Data from four placebo-controlled studies of canagliflozin in patients with a magnesium of less than 0.74 mmol/L showed that canagliflozin 100 mg raised serum magnesium by 13% and the 300 mg canagliflozin by 15.1% (Gilbert et al., 2017). In addition, a meta-analysis of 18 randomized placebo controlled trials showed that 100 mg canagliflozin raised serum magnesium by 0.06 mmol/L and the 300 mg dose by 0.09 mmol/L. On the other hand, with empagliflozin serum magnesium rose by 0.04 mmol/L with the 10 mg dose and 0.07 mmol/L with the 25 mg dose while with dapagliflozin serum magnesium only rose by 0.01 mmol/L (Tang et al., 2016; Weir et al., 2014). From this data and my own experience we can conclude that for elevating serum magnesium and therefore decreasing the risk of a cardiac arrythmia the SGLT-2 inhibitor of choice is canagliflozin at the maximally approved dose.
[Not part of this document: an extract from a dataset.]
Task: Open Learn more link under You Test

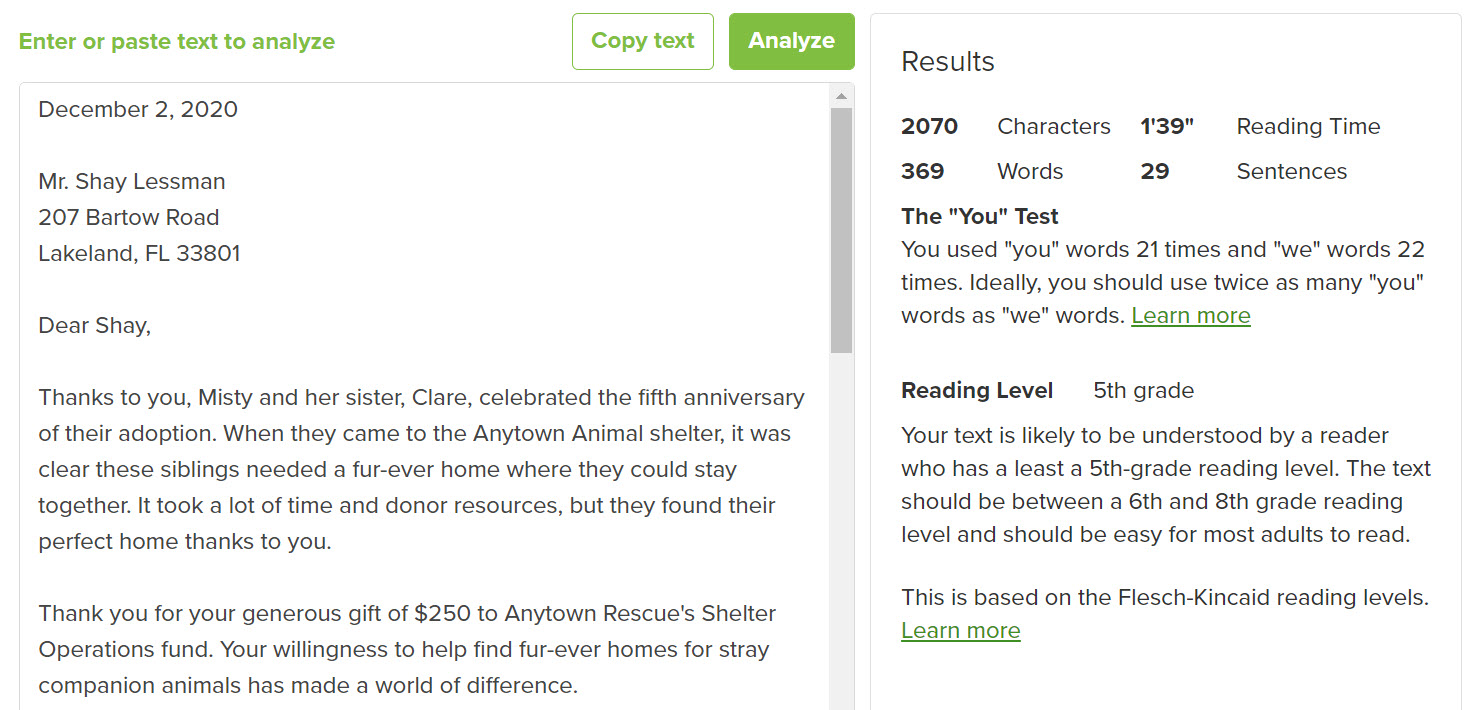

In conclusion, in patients with Gitelman’s Syndrome, blockade of the renin and mineralocorticoid receptors may negate the need for potassium supplementation. Furthermore, the need for magnesium supplementation may be negated or reduced utilizing an SGLT-2 inhibitor. In this case ertugliflozin was ineffective and based on the literature both empagliflozin and dapagliflozin are less effective than canagliflozin. Therefore, canagliflozin seems to be the most preferred and effective SGLT-2 inhibitor for increasing the absorption of magnesium and elevating serum magnesium levels. Reducing or eliminating the need for potassium and/or magnesium supplementation will result in a reduction or elimination in the gastrointestinal symptoms associated with the excess intake of potassium and magnesium supplements in addition to an improvement of the quality of life which is decreased with both high dose potassium and/or magnesium supplementation.